(Supplied information)

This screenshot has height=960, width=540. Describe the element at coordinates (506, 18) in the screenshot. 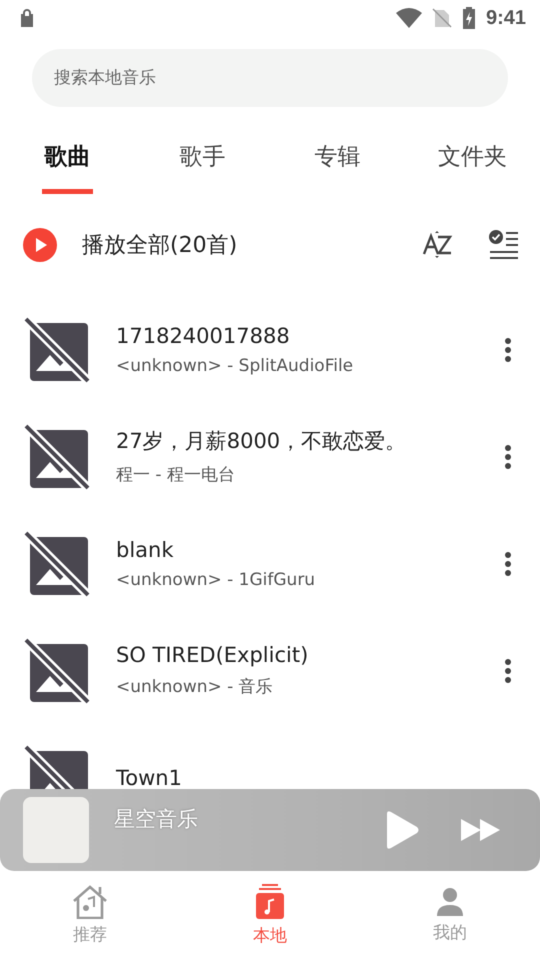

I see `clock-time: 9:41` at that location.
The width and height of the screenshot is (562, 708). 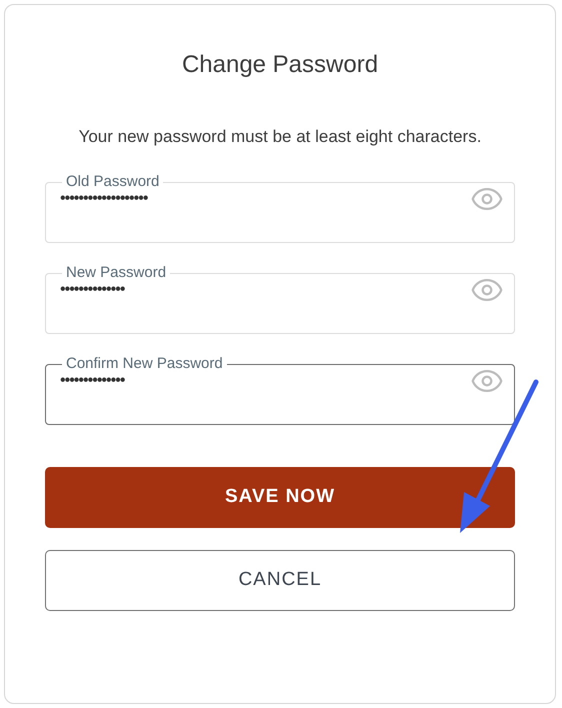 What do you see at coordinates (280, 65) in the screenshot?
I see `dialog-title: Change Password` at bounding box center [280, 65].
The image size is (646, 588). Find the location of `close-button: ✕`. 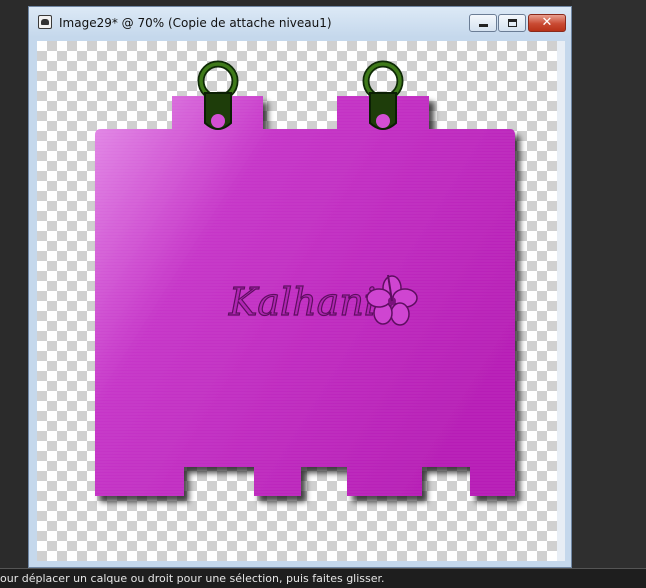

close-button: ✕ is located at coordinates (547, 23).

(End Supplied information)

*Work to complete*: Can you lay out the material from the line containing "The image size" through the end of the material as a Markdown table with the columns "Number" and "Text", one row per line, skipping blank lines and leaving the pictures out?

*Solution to this problem*:
| Number | Text |
|---|---|
| 1 | The image size is (646, 588). Find the location of `close-button: ✕`.  |
| 2 | close-button: ✕ is located at coordinates (547, 23). |